▸ **Input for this task**:
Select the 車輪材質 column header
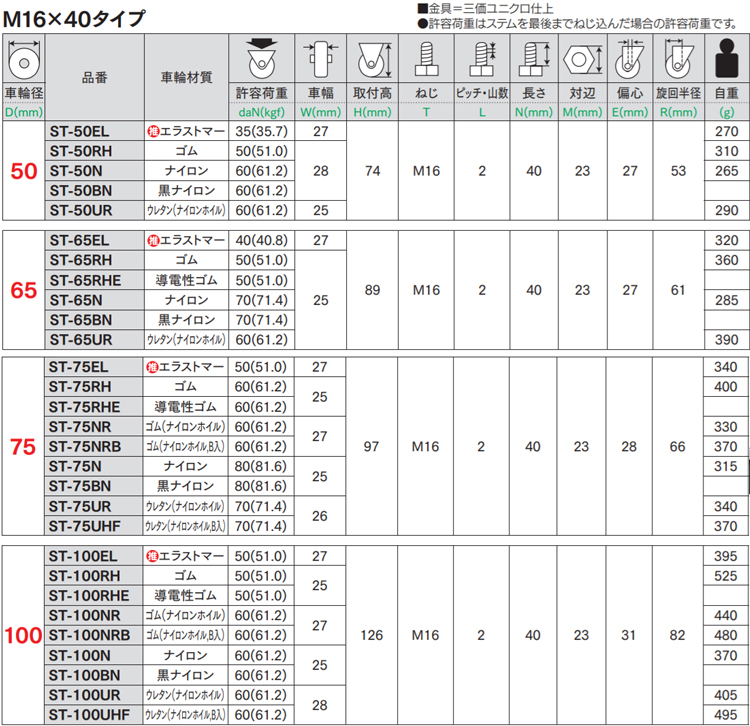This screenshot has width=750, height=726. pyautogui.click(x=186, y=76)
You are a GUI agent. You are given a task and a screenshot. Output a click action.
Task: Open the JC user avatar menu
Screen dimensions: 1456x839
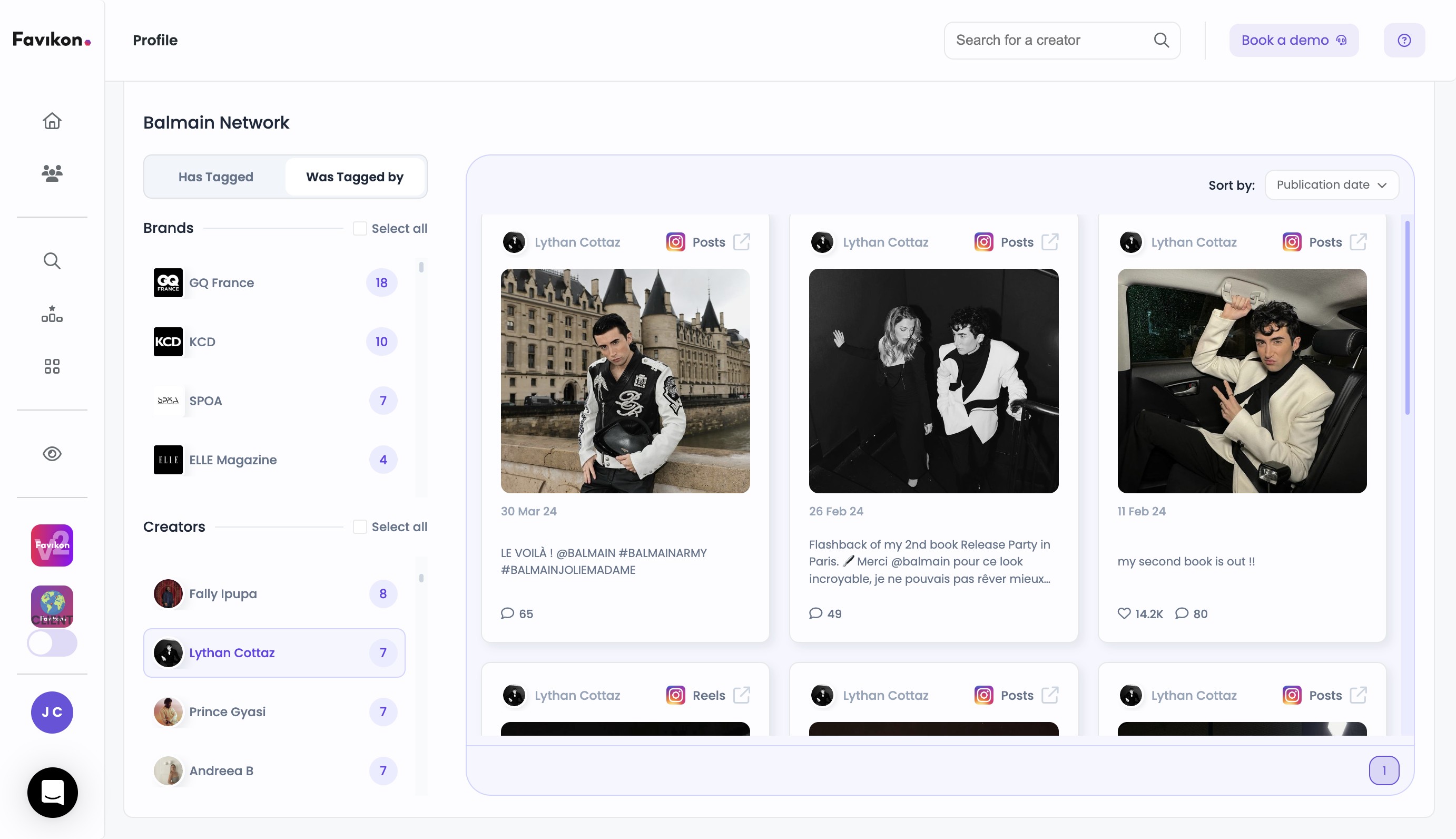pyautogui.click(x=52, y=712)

--

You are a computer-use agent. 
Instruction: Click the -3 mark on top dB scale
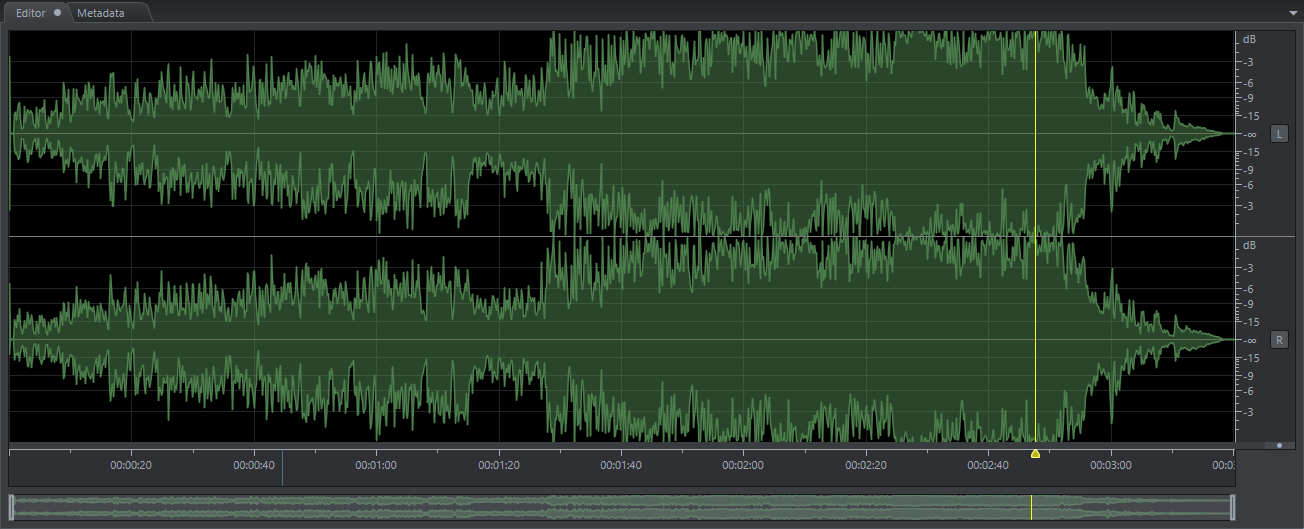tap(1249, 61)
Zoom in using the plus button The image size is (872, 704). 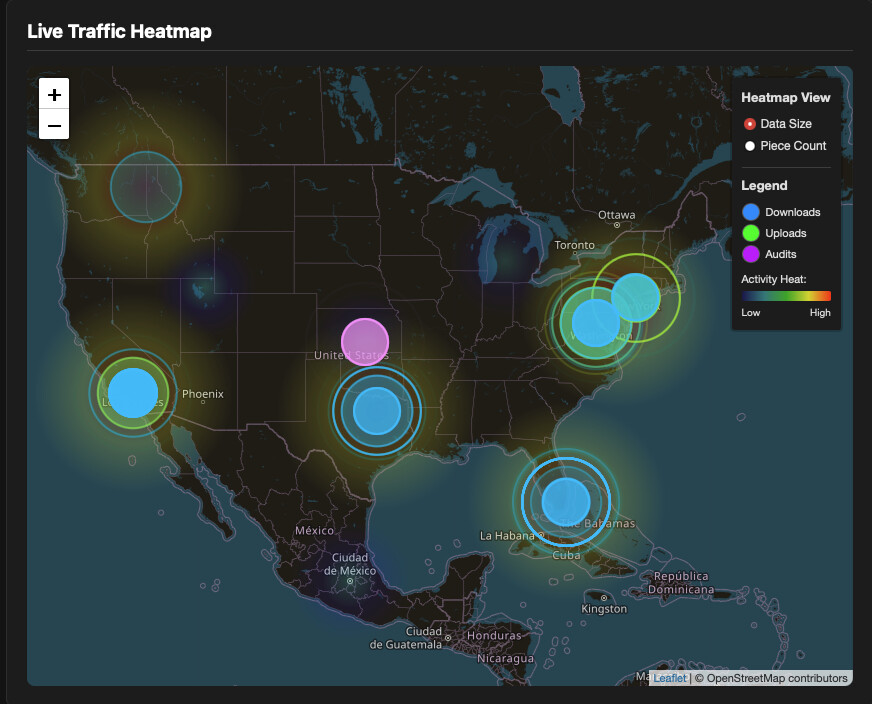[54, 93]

▸ **What is asked**: Rewrite the entries starting with the line with "You are a GUI" and going on through the line with "pyautogui.click(x=52, y=712)", changing "avatar" to "profile" and keeping everything else the same. Leave the pictures out of your answer.

▸ **Task result**:
You are a GUI agent. You are given a task and a screenshot. Output a click action.
Task: Open the JC user profile menu
Screen dimensions: 1456x839
pyautogui.click(x=52, y=712)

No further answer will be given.